El Oficio, parte 4

En el último post hablábamos de la información internacional que ofrecen los medios de comunicación españoles. Esta semana, Rosa María Calaf estuvo impartiendo un curso en la UIMP: El reto de contar la verdad en el siglo XXI. Poco que decir sobre esta Gran Periodista que lleva más de tres décadas ejerciendo la profesión y que ha pasado 26 años como correponsal para TVE en una lista de destinos que incluyen Roma, Nueva York, Moscú, Viena o Buenos Aires. El miércoles ofreció una rueda de prensa en la que habló de la situación actual del periodismo y quienes lo ejercen. Dijo cosas como estas:

La profesión periodística está en una situación  de precariedad extrema porque las condiciones de trabajo están muy mal. A los mayores se nos jubila o se nos prejubila y a los jóvenes se les hacen contratos basura. Es una falta de respeto por el profesional.
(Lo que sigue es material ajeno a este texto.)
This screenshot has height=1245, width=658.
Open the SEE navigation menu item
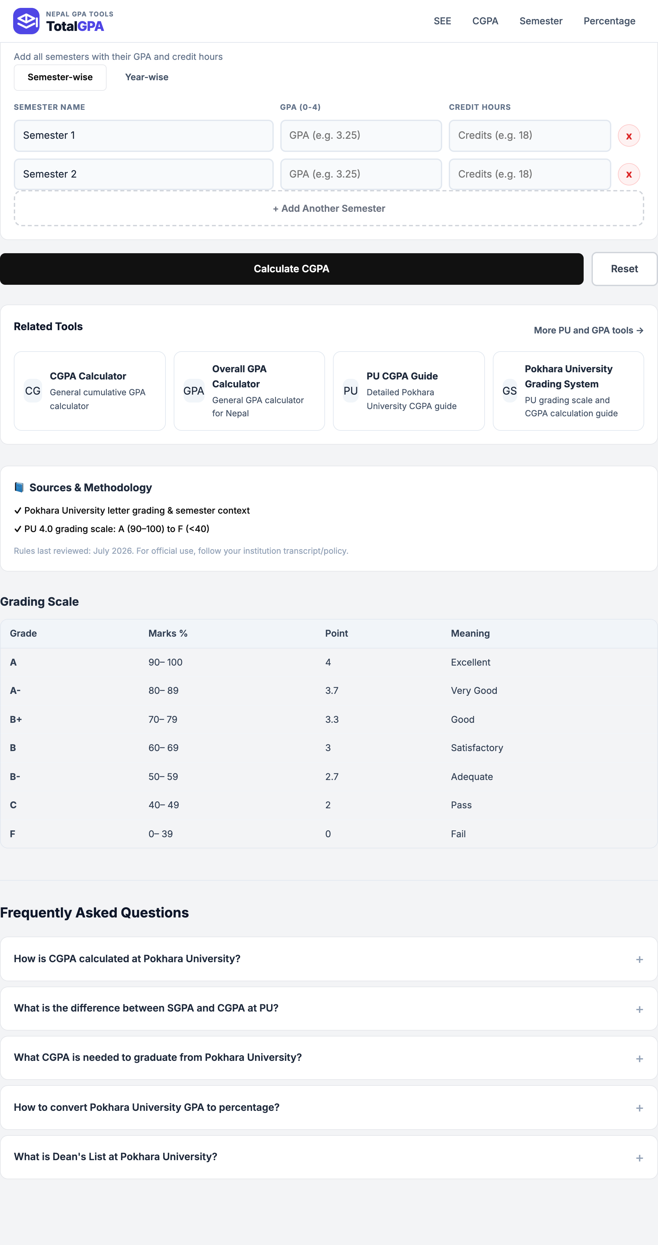pos(442,21)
En una segunda lectura, es una falta de respeto por el ciudadano porque significa que el objetivo de esos medios de comunicación no es la excelencia informativa, es decir, no es cumplir con la responsabilidad social que tienen de darle a la sociedad los elementos que necesita para tomar decisiones. Por tanto, prima la idea y el objetivo de negocio por encima del objetivo de servicio a la comunidad

Si tú dependes del poder, del que sea, vas a tener unos condicionantes, y la independencia es una de las características, con la veracidad, la rigurosidad, la honestidad, esenciales en el periodismo. Si no hay independencia no se puede hacer buen periodismo y si no se hace buen periodismo peligran seriamente las libertades. Es así de sencillo y así de complicado.

La información internacional se está degradando y está desapareciendo. Cada vez es más breve, más escasa, más superficial y más dirigida a hablar sólo de determinados temas que interesan a determinados sectores pero que no es lo que pasa en el mundo. Y desde luego el que las televisiones recorten tanto los tiempos significa que no estamos dando información sino que estamos dando flashes, prácticamente con un lenguaje publicitario. Dado que esto es así y que ya es muy difícil convencer para que puedas poner contexto, análisis, reflexión, que es lo que debe tener cualquier pieza de información aunque sea pequeña y rápida, tienes que aprovechar esos segundos que tienes o minutos para dar esas pinceladas que haga que la persona que está al otro lado y lo recibe se de cuenta de que tiene que saber más. Y que lo busque por otra parte.

Una rueda de prensa sin preguntas es una contradicción en términos [porque] el ciudadano no va a poder saber lo que está sucediendo si el periodista no puede preguntar lo que quiera. Yo creo que en una rueda de prensa sin preguntas hay que levantarse y marcharse. Yo eso lo he hecho, no es sólo que lo crea. Con otros muchos colegas, no soy la única.

Me parece que las nuevas tecnologías, las redes sociales, son fantásticas. Pero sabiendo que es una herramienta. Es decir, tienen que estar al servicio del contenido y no al revés. Han variado los parámetros, antes sólo los periodistas eran los intermediarios entre el ciudadano y el poder y lo que sucedía. Ahora estamos en igualdad de condiciones y eso es estupendo. Pero, siempre teniendo en cuenta ese factor, es decir que lo que llega por el twitter y las redes es la opinión de una persona y algo que te cuenta una persona. Eso tiene que ser comprobado. No puede haber periodismo sin periodistas.

Parece claro que hay  una mercantilización de la sociedad, [un] dominio de la economía por encima de todo lo demás. Se está consolidando este modelo social y la propia sociedad está convencida de que este es el único modelo posible, y por tanto está dispuesta a sacrificar cosas por mantenerlo y sigue convencida de que el triunfo, el éxito, está en poseer cosas. Eso no va a ayudar a que le dejemos un mundo mejor a nuestros hijos ni vamos a dejar unos hijos mejores a este mundo.

El periodismo no es más que un reflejo de lo que sucede en la sociedad pero al mismo tiempo está siendo un vehículo para perpetuar que eso siga sucediendo. Por tanto, está en la causa y en la consecuencia, porque luego sufre los problemas del tipo de sociedad que construye.

Cada periodista (…) tiene que tratar de subir el nivel y de hacer pequeños gestos (…) Hay que tener una determinación clara y ponerse un nivel, un listón, y decir, si me hacen bajar de ese listón me dedicaré a otra cosa porque ya no estaré siendo periodista.